Erfolgreich den politischen Preis hochgetrieben

Während Köhler noch sprach, stellten sich Tausende an allen möglichen Punkten den Nazis in den Weg. Nach und nach wurden alle Zufahrtstraßen zum Alexanderplatz belagert. Alleine an der Karl-Liebknecht-Brücke am Dom - mitten auf der geplanten Nazi-Route - sammelten sich mehr als 5.000 GegendemonstrantInnen - darunter viele, die vom "Fest der Demokratie" auf der Straße des 17. Juni kamen. Dort hatte inzwischen selbst Verbraucherschutzministerin Renate Künast dazu aufgerufen, einen "lockeren Spaziergang" Richtung Alexanderplatz zu unternehmen, um die Demo-Route der NPD zu blockieren. Gegen 16 Uhr gab die Polizei über Lautsprecher bekannt, dass der "Marsch rechts" von der Einsatzleitung untersagt worden sei: "Danke für Ihre Mitarbeit und den friedlichen Protest", schallte es aus dem Polizeilautsprecher. Zuvor waren die Blockierer drei Mal aufgefordert worden, die Straße frei zu machen. Doch niemand folgte der Aufforderung.

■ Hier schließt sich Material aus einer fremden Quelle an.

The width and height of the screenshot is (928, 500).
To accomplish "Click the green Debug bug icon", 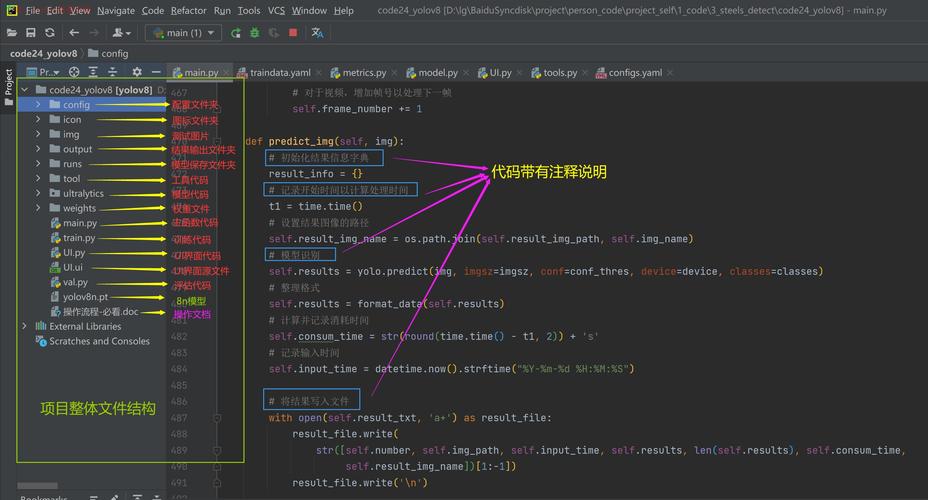I will (255, 33).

Zwar war zu diesem Zeitpunkt die angemeldete NPD-Route blockiert, doch noch wurde über mögliche NPD-Ausweichrouten spekuliert. Doch auch die Alternativroute für die Nazis Richtung Jannowitzbrücke konnte schließlich von etwa 500 Menschen blockiert werden. Gegen 17 Uhr musste die NPD ihrer Demonstration absagen, da ihre Sicherheit nicht garantiert werden könne, so die Polizei. Von der isoliert stattfindenden Kundgebung am Alexanderplatz mussten die rund 3.000 Nazis direkt den Heimweg antreten. Nach stundenlangem Warten hatte die NPD eine herbe Niederlage erlitten. Anstatt mit einer Demonstration am 8. Mai Stärke zu zeigen und ihre Bedeutung auch gegenüber den freien Kameradschaften zu unterstreichen, endete der Tag für sie in einem Fiasko. Vereinzelte Versuche, entgegen der verordneten Zurückhaltung den Aufmarsch gewaltsam durchzusetzen, lassen jedenfalls auf eine gereizte Stimmung unter den NPD-AnhängerInnen schließen.

Was folgte, war das Eigenlob der Staatsantifa in Gestalt von Polizei, Berliner Senat, politischem Spitzenpersonal und veröffentlichter Meinung. Bundesinnenminister Otto Schily zeigte sich begeistert, dass "gerade so viele junge Menschen gegen Rechtsextremisten aufstehen". Die Entscheidung der Polizei, den Bereich um die Route des NPD-Aufmarsches nicht rigoros abzuschirmen und so das Durchsickern dorthin zu ermöglichen, war nicht zuletzt der großen Mobilisierung von GegendemonstrantInnen geschuldet. Sie entsprach der politischen und sozialen Breite des Protests, die sich im Vorfeld bereits in den zahlreichen Aufrufen abzeichnete. Angesichts der Masse und der politischen Vielfalt der Protestierenden wäre die Entscheidung, die Demonstrationsroute gewaltsam zu räumen, politisch nicht opportun gewesen. In diesem Sinne hat nicht die Polizei den Aufmarsch der NPD verhindert, auch wenn sie die Verhinderung praktisch durchgesetzt hat. Wären es weniger GegendemonstrantInnen gewesen, hätte der 8. Mai auch einen ganz anderen Verlauf nehmen können.